Criticism should be aware of genre pleasures and conventions, and attend to how the work (re)configures these. It should also draw itself outside these sorts of artistic contexts, both to examine the immediate social mediation of the work, and also to think about how the work escapes from these immediate contexts and mediations, how it might transcend or re-align them. So, think about how Tarantino is using postmodern film conventions of reference, parody, re-purpose and so on, think about the many genre worlds and thus pleasures he is playing with within the metagenre of postmodernism, but think also about the new contexts and discourses that are being created within each work. All art works exist in context and create a context.

In any case, antagonism between different taste models and art practices is undoubtedly healthy. It’s just that I seem to have been born without the ability to be discerning enough to dislike whole genres or eras or countries.

(How this squares with my political convictions is a bit of a moot point. If music genres are, indeed, as Ben Watson suggests, ‘echoes of class struggle’, then what on earth does it mean that, as someone who thinks Marxism provides the only sensible framework for understanding ideology and political economy in Western culture, I worryingly subscribe to a friction-free, even nihilistic liberal pluralism in the realm of art? I’m not sure how to answer that, other than to suggest meekly that my all-is-good approach might be seen as a kind of liberal radicalism (after David Clarke), where Enlightenment values (high/low, West/the rest) are rejected, and art is seen as a kind of tension-filled ‘space of exception’, where people manifest something like a version of the best of themselves. Foucault’s ‘equality of worth’ value-pluralism is relevant here.)

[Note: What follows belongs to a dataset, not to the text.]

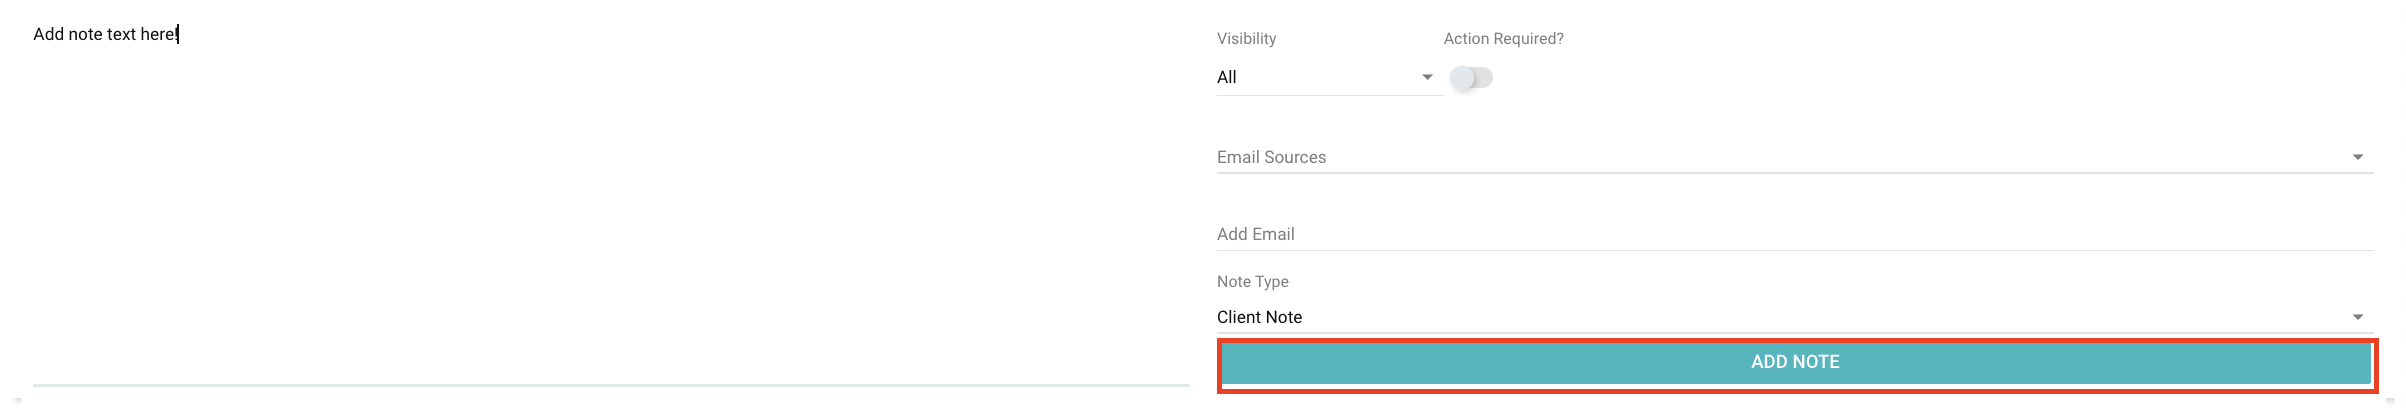This screenshot has height=418, width=2406.
Task: Click the ADD NOTE button
Action: (1796, 362)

The fallacy of cultural decline

I say all this because I want to outline something quite basic, which intersects directly with my own value-pluralist ‘affective field’. Many people subscribe to the notion of cultural decline. We’re all familiar with this way of viewing the world. ‘Music was much better in my day’. ‘They don’t make films like they used to’. ‘Kids these days…’. These kinds of attitudes are not only fucking pathetic, but they are profoundly stupid and ungenerous. Whilst I admit that my liberal radicalism (everything is probably good on its own terms) is clearly open to critique, and that it might endorse a worryingly nihilistic model of cultural production, I would insist that a more limited sense of evolving, and open-to-all, value, is imperative for anyone wanting to be critically sharp to any great extent…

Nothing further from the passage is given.